Text under study →

Corey Mealer Reflection – Heart Block: Diagnosis an Management Education in Uganda

Center for Global Health
May 20, 2024
A photo of Corey Mealer and his colleagues while completing a global health trip at Masindi Kitara Hospital in Masindi, Uganda. Submitted Photo

Corey Mealer is a College of Medicine student at MUSC. He was awarded a Center for Global Health Student & Trainee Travel Grant in the fall of 2023 to pursue a project with OneWorld Health in Masindi, Uganda. View more photos of Corey's time in Uganda in this Flickr photo gallery.

As our team is walking out of the Kampala, Uganda, airport and into our new home for the next month, we are greeted with a big hug from Joel, the man who will be showing us around for the next month. Joel showed us love and kindness from the moment we met him, and we quickly found out from him and many of the other people who would welcome us during our journey, why Uganda is known as, “the Pearl of Africa.”

The following day, the team – Adam, Austin, Hollis, John B., John M., Kelsey, and I – are taken to Masindi Kitara Hospital (MKH) in Masindi, Uganda. MKH is one of eight medical centers in Uganda that is a self-sustaining center formed in collaboration with OneWorld Health. Mornings would start with devotion, fostering early relationships with the people who are in the hospital every day. After devotion, we would spend the rest of the day rounding with the doctors, collaborating with staff for bidirectional learning, or immersing ourselves in different departments like pre-natal, anti-retroviral therapy, and physical therapy clinics. Early in the experience I received an Empaako, which is a praise or pet name that most people in the community have, Akiiki meaning one with great love, care, honesty, and kindness that I will forever be working to live up to.

Data for analysis →
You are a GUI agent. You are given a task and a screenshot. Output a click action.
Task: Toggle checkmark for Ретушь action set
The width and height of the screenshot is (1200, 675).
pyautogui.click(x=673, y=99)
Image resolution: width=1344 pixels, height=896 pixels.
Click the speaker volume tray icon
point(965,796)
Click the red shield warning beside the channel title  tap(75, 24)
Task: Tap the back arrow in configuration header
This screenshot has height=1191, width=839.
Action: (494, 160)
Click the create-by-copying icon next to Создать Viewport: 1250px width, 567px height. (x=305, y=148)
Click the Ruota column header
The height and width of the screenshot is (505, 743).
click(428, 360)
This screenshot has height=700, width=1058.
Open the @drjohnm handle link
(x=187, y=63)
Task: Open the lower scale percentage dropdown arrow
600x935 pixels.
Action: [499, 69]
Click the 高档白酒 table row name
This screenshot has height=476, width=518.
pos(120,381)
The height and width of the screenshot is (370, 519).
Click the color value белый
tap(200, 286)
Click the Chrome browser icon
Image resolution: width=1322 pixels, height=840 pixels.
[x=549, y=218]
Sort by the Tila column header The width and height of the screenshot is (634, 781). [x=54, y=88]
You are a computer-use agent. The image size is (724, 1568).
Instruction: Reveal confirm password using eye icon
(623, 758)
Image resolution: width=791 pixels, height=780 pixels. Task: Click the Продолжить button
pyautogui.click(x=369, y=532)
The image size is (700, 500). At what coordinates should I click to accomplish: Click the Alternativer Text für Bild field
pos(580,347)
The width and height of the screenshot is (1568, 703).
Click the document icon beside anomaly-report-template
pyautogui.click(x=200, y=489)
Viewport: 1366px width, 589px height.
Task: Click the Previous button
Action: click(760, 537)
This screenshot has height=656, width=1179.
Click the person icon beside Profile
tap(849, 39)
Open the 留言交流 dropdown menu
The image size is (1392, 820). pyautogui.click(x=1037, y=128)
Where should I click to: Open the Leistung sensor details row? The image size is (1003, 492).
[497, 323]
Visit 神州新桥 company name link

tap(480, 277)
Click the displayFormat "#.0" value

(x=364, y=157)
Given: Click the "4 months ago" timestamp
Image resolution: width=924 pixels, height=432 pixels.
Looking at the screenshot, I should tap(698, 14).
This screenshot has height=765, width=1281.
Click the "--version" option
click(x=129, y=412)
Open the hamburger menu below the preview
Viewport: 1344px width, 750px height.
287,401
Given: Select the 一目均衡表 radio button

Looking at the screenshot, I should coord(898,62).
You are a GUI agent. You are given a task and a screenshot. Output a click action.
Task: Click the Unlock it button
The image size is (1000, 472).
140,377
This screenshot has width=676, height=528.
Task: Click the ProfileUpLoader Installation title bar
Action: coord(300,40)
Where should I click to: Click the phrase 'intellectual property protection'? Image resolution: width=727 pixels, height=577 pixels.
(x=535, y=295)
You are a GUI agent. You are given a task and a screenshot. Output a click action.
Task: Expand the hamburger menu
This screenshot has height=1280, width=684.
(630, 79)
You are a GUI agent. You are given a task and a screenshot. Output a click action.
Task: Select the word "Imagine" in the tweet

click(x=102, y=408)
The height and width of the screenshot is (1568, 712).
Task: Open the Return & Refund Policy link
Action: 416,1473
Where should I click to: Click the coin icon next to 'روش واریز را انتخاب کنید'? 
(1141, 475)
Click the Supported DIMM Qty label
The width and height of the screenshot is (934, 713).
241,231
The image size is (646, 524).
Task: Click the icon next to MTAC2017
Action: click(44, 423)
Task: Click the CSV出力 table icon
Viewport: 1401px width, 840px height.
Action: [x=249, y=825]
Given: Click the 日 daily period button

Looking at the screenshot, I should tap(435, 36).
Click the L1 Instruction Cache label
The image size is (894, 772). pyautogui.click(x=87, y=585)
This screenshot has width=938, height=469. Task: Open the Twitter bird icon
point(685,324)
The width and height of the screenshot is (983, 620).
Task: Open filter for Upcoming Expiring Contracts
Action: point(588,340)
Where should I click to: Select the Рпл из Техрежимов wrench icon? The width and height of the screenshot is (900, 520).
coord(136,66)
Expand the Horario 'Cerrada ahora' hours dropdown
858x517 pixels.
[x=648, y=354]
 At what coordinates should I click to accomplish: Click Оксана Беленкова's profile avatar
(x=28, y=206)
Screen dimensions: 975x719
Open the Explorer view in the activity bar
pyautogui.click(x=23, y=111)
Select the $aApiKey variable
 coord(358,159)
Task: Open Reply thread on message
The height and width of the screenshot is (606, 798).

Task instructions →
[a] In the reflection on Uganda, rewrite the paragraph beginning "The following day, the team" as a bulleted list that keeps its main facts.
[b] Summarize the reflection on Uganda in two sentences.
[c] Carry on the reflection on Uganda from the point where it stops.

Task answers →
[a]
- The day after arriving, the team (Adam, Austin, Hollis, John B., John M., Kelsey, and the writer) was taken to Masindi Kitara Hospital (MKH) in Masindi, Uganda.
- MKH is one of eight self-sustaining medical centers in Uganda formed in collaboration with OneWorld Health.
- Mornings began with devotion, which fostered early relationships with the people who are in the hospital every day.
- The rest of each day went to rounding with doctors, collaborating with staff for bidirectional learning, or immersion in departments such as the prenatal, antiretroviral therapy, and physical therapy clinics.
- Early on, the writer received an Empaako, a praise or pet name that most people in the community have. The name was Akiiki, meaning one with great love, care, honesty, and kindness.

[b] Corey Mealer, a College of Medicine student at MUSC, received a Center for Global Health Student & Trainee Travel Grant in the fall of 2023 for a project with OneWorld Health in Masindi, Uganda. After a warm welcome from Joel in Kampala, the team went to Masindi Kitara Hospital, where days began with devotion and continued with rounding, learning alongside staff, and work in various clinics, and where Mealer received the Empaako Akiiki.

[c]
While there, I worked on an ongoing project to improve electrocardiogram (ECG) use and interpretation services at MKH with Austin Thomas under the guidance of Claire Milam, M.D. To accomplish this goal, I worked one-on-one with Ugandan providers to help understand and interpret ECGs, offered a lecture with tips and examples of how to interpret atrioventricular block, a pervasive and debilitating condition for many patients in Uganda. The current goal of the project is to improve the use of the ECG so that the hospital can improve diagnostic and treatment capabilities for patients and the use of the ECG is another source of sustainability for the hospital.

Throughout my time in Uganda, there was an early comment that really stuck with me from Joel, “tell people back home what you saw here.” I witnessed a spectrum of humanity: love, kindness, hospitality, grit, ingenuity, intelligence, culture, and patience, juxtaposed with heart-wrenching, difficult realities. For instance, as most people in the community farm, organophosphates are readily available as a cheap pesticide, but also a common source of poison that tragically led to irreversible harm to several patients. These experiences were only amplified when we visited the Kiryandongo Refugee Settlement, home to over 100,000 refugees from Sudan, South Sudan, The Democratic Republic of Congo, Burundi, Rwanda, and Kenya in Bweyale, Uganda. At the refugee settlement, they only had two doctors on staff for all 100,000 potential patients that could come in, which they were responsible for handling surgically and medically. While resources and doctors were scant, their compassion abounded as they welcomed us and patiently served each and every patient they saw.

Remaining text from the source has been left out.